エンジニア採用育成支援サービス「TechTrain」を提供するTechBowlが1.3億円のプレシリーズA調達

U30(30歳以下)に特化したエンジニアの教育事業と人材マッチング「TechTrain」(ユーザー向け/企業向け)を展開するTechBowlは1月27日、プレシリーズAラウンドにおいて、第三者割当増資による総額1億3000万円の資金調達を実施したと発表した。引受先は博報堂DYベンチャーズ、D4V、SMBCベンチャーキャピタル。調達した資金により、TechTrainへの開発投資・広告・マーケティング強化・人材採用を促進する。

TechTrainは、50社100名を超える有名企業のエンジニアに対して、好きな時に、1on1で技術やキャリア相談が行えるオンラインサービス。「現役ITプロエンジニアが、会社の垣根を越え、次世代のエンジニアをみんなで育てる」という思想で立ち上げられた。サービス開始から2年半でユーザー数は4000人を突破し、現在では累計5000件以上の面接ののち、200社以上の企業のエンジニア採用支援を行った。

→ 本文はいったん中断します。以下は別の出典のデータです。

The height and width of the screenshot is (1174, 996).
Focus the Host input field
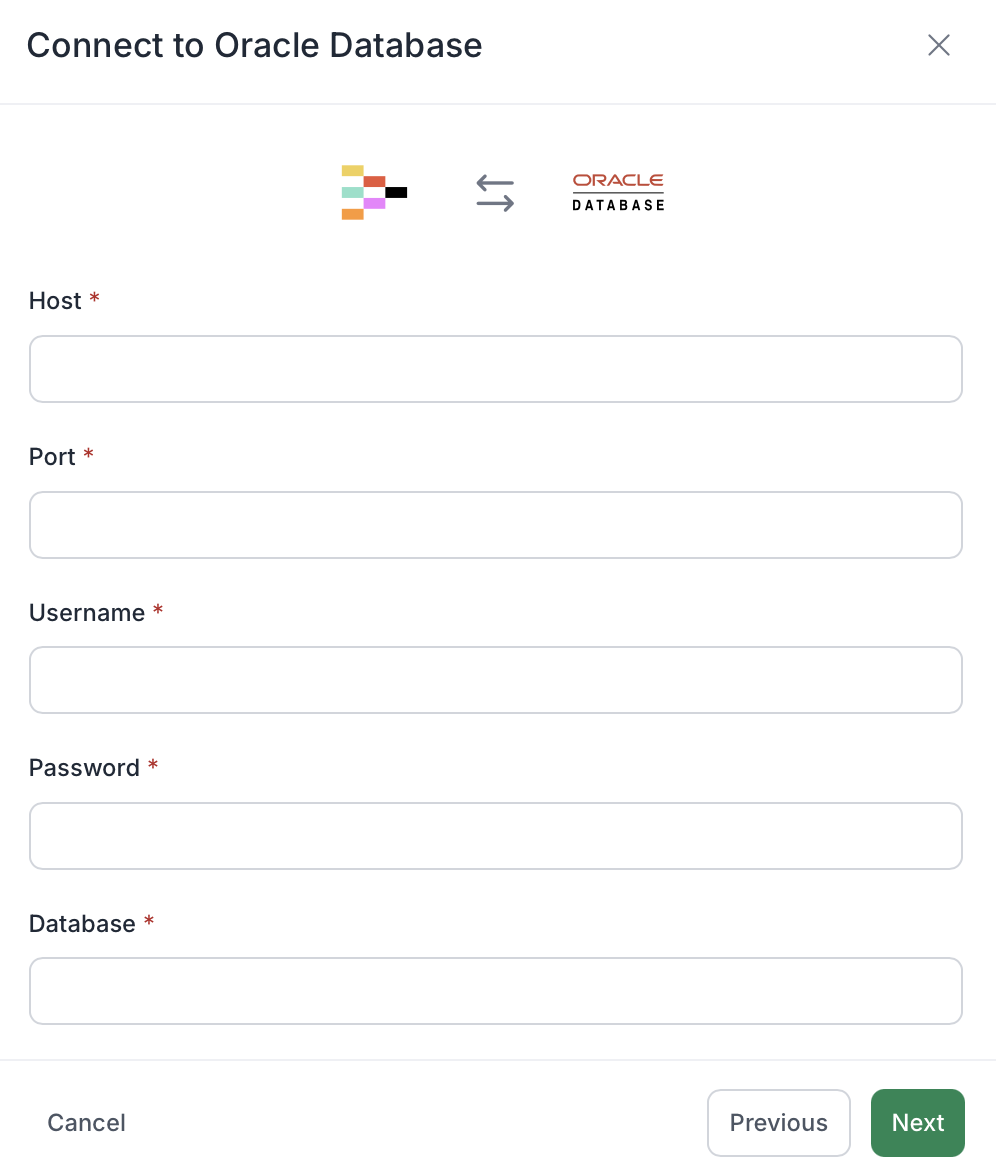pyautogui.click(x=496, y=369)
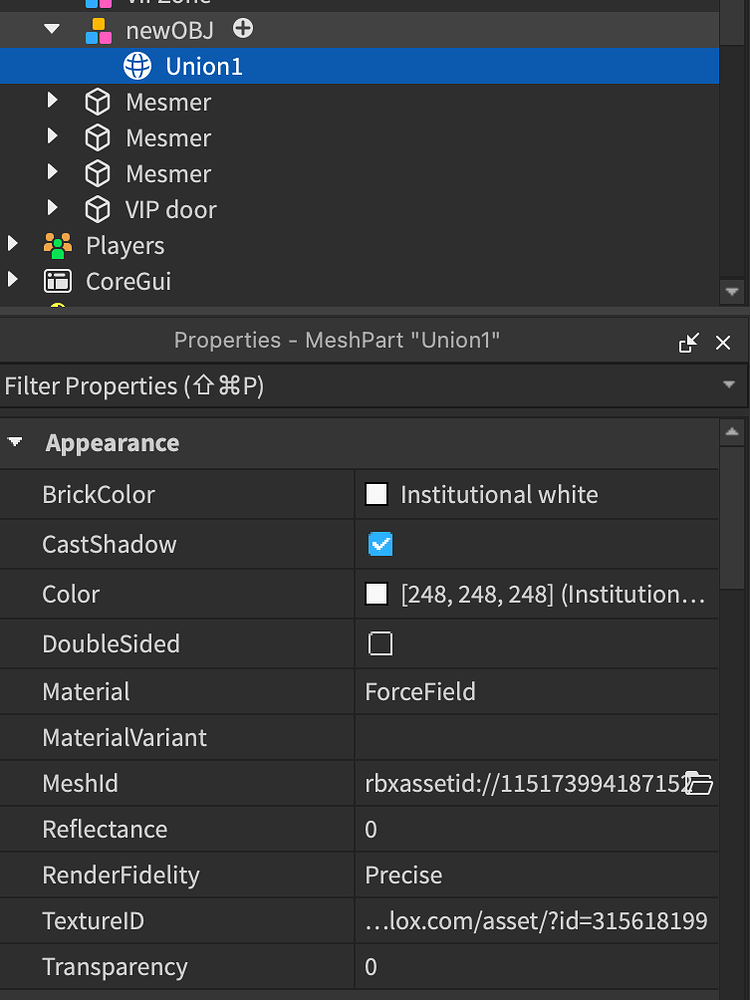Click the folder icon beside the MeshId value
750x1000 pixels.
coord(700,783)
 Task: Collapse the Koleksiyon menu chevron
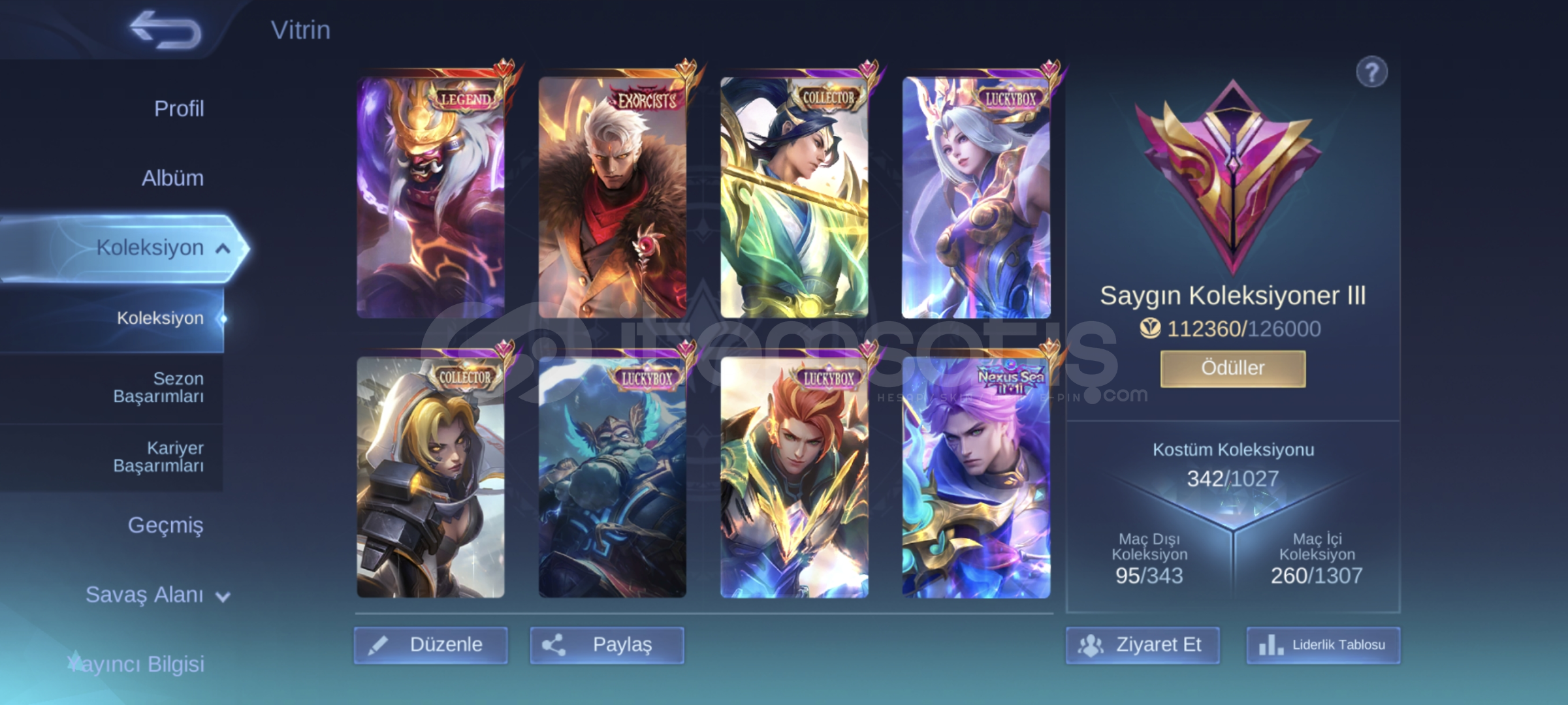click(223, 248)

TechTrainの特徴は、「パーソナライズド・エンジニアリング」、実践型開発ドリル「Railway」、実践型ワークサンプル「MISSION」の3つ。パーソナライズド・エンジニアリングは、新規登録時にスキルレベルを診断し、利用目的(就職またはスキルアップ)を掛け合わせ計10パターンのカリキュラムを展開する。これにより、各ユーザーのレベル感や希望に合わせた「パーソナライズド・エンジニアリング」を提供できるという。

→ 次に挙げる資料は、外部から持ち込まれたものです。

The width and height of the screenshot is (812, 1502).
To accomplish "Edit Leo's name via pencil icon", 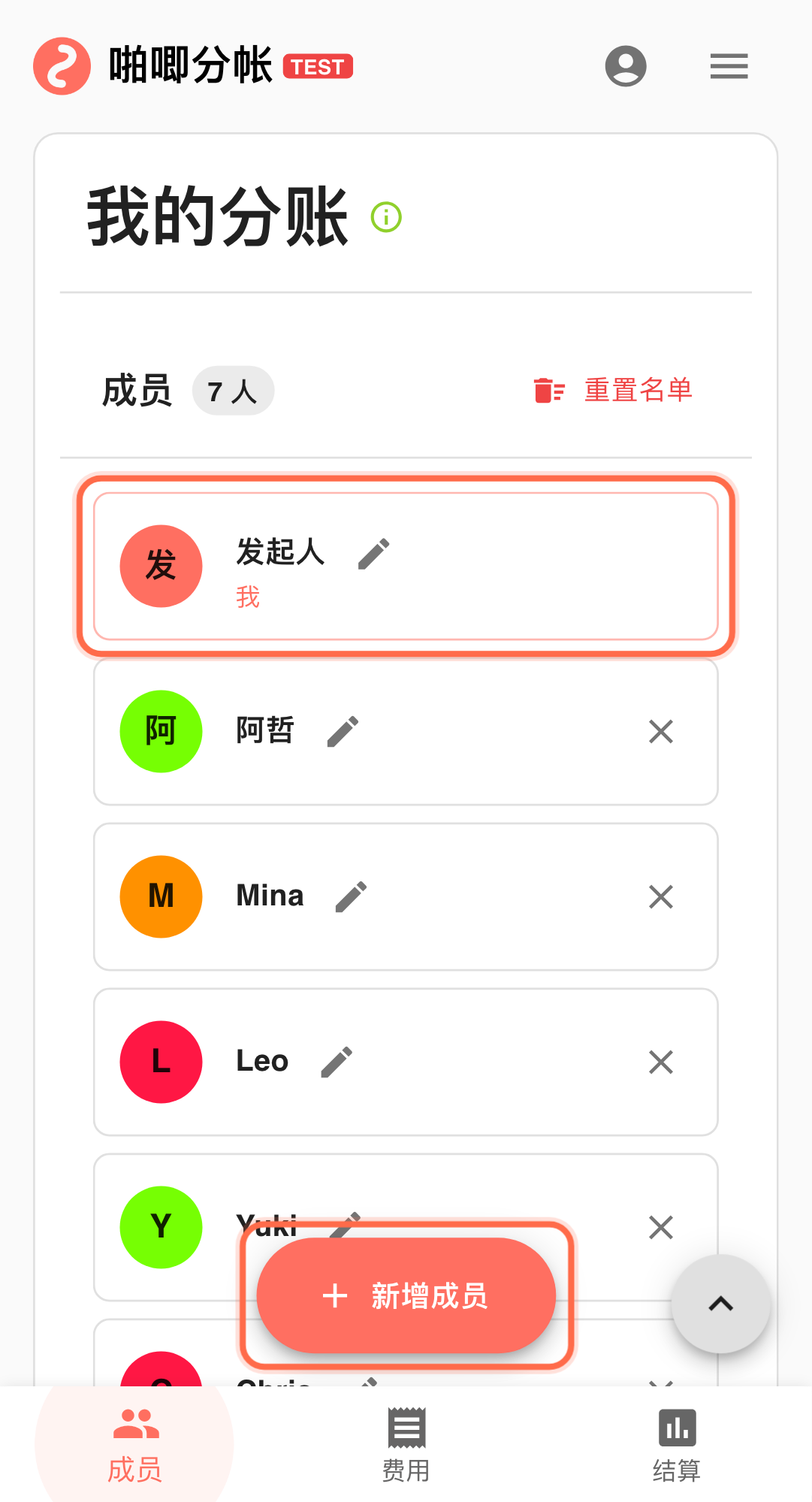I will [337, 1062].
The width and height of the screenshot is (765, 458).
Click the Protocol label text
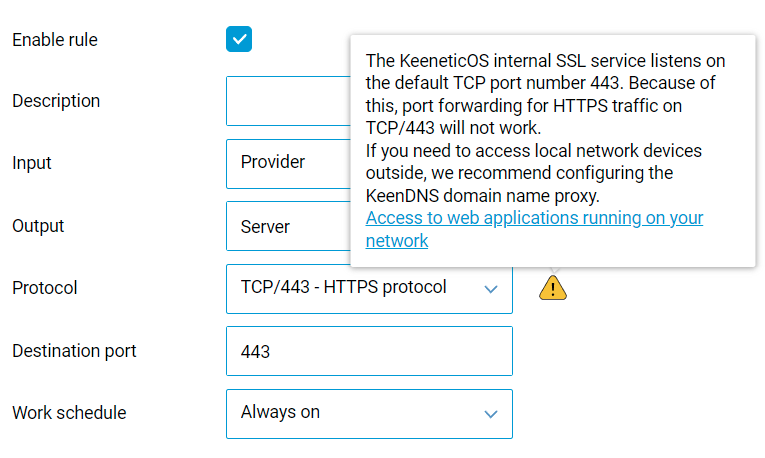tap(44, 288)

2つ目のRailwayは、実務で直面するケースに絞った、現役エンジニアメンターが完全内製した教材。ユーザーは、コピー&ペーストではなく自力でコードを書く基礎力を身に付けられ、実践を想定したスキルアップが可能となる。電車の路線マップのように、技術分野ごとに問題を出題。各問題に自動合否判定システムを組み込んでおり、教育のオートメーション化を実現した。

MISSIONは、各社CTOが出題する実践型ワークサンプルを基に、オンラインで各社の事業・技術・文化を、自身でプログラミングしながら理解を深められるというもの。クリアすれば企業から特別オファーがある。候補者と企業の双方が効率的かつ高精度なマッチングが行える。